# problemas al instalar el packet tracer

## deniawor

me queda solo por instalar el paquete packettracer del overlay poly-c y me sale el siguiente mensajeCalculating dependencies... done!

[ebuild  N F  ~] app-emulation/packettracer-5.3.2.0027::poly-c  USE="-doc" LINGUAS="es -de -ru" 103,686 kB

Total: 1 package (1 new), Size of downloads: 103,686 kB

Fetch Restriction: 1 package (1 unsatisfied)

como puedo saber cual el problema para poder instalarlo, gracias

----------

## esteban_conde

 *Quote:*   

> ACCEPT_LICENSE="*"
> 
> 

 

si no tienes puesto eso en /etc/make.conf ponlo e intenta de nuevo, hay otras formas, y de memoria puedo meter la pata pero creo que puedes hacer: echo '=app-emulation/packettracer-5.3.2.0027' >>/etc/portage/package.license  

Prueba y si no te da resultado pon lo de arriba en /etc/make.conf.

----------

## deniawor

>>> Emerging (1 of 1) app-emulation/packettracer-5.3.2.0027 from poly-c

!!! app-emulation/packettracer-5.3.2.0027 has fetch restriction turned on.
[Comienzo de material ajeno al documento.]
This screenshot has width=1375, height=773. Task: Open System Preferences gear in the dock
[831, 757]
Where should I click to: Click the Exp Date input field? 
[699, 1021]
!!! This probably means that this ebuild's files must be downloaded

!!! manually.  See the comments in the ebuild for more information.

 * Fetch failed for 'app-emulation/packettracer-5.3.2.0027', Log file:

 *  '/var/tmp/portage/app-emulation/packettracer-5.3.2.0027/temp/build.log'

 * To fetch sources you need cisco account which is available in case

 * you are cisco web-learning student, instructor or you sale cisco hardware, etc..  

 * 

 * 

 * After that point your browser at http://cisco.netacad.net/

 * login, go to PacketTracer image and download:

 * Packet Tracer v5.3 Application + Tutorial Generic links (tar.gz) file

 * 

>>> Failed to emerge app-emulation/packettracer-5.3.2.0027, Log file:

>>>  '/var/tmp/portage/app-emulation/packettracer-5.3.2.0027/temp/build.log'

 * Messages for package app-emulation/packettracer-5.3.2.0027:

 * Fetch failed for 'app-emulation/packettracer-5.3.2.0027', Log file:

 *  '/var/tmp/portage/app-emulation/packettracer-5.3.2.0027/temp/build.log'

 * To fetch sources you need cisco account which is available in case

 * you are cisco web-learning student, instructor or you sale cisco hardware, etc..

----------

## quilosaq

Tienes que descargar unos archivos manualmente. Te traduzco mas o menos lo que pone:

Para obtener los archivos fuente necesitas una cuenta cisco, que se puede conseguir si eres alumno de enseñanza por internet, profesor o vendes productos cisco, etc...

Cuando la tengas, ve a http://cisco.netacad.net/ , haz login, ve a PacketTracer image y descarga los archivos (tar.gz): Packet Tracer v5.3 Application + Tutorial Generic

----------

## deniawor

gracias

----------